◆ WHAT YOU WILL DO:
Count the lines in the material below that contain the string "radio", with case counting, and give only that number.

★ ★ ★ ★ ★ ★ ★

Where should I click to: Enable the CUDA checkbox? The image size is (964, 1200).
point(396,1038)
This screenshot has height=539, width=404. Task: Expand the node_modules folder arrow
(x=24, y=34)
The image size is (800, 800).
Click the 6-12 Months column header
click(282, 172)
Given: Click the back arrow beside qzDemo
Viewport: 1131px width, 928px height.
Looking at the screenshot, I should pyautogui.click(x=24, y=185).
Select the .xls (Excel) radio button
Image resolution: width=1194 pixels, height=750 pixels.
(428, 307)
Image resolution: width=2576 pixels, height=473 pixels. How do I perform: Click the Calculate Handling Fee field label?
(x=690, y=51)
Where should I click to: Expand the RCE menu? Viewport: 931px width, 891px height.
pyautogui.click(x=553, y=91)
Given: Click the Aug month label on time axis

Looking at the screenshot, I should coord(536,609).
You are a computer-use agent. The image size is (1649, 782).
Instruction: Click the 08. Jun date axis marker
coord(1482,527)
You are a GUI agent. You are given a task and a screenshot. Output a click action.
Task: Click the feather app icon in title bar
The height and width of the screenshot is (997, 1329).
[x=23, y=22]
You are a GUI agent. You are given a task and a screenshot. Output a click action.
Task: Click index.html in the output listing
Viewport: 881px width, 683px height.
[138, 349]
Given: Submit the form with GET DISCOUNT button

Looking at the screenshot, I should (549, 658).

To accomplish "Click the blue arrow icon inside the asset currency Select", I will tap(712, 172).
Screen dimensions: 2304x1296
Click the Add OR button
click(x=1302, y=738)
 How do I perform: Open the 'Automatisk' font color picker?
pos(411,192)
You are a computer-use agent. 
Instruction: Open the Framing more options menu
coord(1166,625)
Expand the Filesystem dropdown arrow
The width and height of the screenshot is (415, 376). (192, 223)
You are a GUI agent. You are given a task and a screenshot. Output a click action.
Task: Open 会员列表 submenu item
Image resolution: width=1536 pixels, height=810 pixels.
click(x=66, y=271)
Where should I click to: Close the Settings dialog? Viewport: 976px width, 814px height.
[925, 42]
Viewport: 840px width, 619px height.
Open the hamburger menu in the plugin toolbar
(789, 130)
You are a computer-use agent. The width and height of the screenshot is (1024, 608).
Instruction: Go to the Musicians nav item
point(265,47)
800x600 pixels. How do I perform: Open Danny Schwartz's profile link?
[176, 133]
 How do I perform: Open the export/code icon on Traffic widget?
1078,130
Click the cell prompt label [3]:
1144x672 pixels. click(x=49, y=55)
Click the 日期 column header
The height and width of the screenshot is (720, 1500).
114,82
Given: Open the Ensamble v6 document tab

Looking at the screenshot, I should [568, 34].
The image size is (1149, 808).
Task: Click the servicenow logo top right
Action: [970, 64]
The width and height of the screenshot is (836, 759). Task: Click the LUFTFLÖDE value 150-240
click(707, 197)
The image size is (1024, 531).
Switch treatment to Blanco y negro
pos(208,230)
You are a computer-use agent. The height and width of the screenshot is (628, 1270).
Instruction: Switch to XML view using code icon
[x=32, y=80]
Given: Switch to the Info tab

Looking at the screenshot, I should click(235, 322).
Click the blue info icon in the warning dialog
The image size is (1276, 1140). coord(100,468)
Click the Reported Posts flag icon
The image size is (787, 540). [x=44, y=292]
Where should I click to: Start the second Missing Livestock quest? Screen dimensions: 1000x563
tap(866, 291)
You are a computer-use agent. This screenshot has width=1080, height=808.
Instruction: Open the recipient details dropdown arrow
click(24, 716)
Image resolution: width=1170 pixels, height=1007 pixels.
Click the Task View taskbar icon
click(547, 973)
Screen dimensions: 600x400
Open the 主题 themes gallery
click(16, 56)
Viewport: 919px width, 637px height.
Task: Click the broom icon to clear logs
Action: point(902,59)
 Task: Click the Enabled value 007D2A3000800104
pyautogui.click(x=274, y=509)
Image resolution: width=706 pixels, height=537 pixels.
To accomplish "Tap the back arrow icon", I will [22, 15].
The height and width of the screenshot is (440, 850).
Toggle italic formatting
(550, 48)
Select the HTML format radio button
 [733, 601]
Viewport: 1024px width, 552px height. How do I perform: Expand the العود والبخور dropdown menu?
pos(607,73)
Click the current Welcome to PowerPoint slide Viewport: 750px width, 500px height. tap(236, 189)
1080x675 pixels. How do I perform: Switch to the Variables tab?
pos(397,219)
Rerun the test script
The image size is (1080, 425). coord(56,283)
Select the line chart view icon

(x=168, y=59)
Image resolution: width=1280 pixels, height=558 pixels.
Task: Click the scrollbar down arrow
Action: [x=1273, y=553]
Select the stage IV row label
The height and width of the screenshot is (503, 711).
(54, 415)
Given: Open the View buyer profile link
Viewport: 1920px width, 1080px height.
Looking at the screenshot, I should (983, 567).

★ ★ ★ ★ ★ ★ ★

◆ CORRECT RESPONSE:
2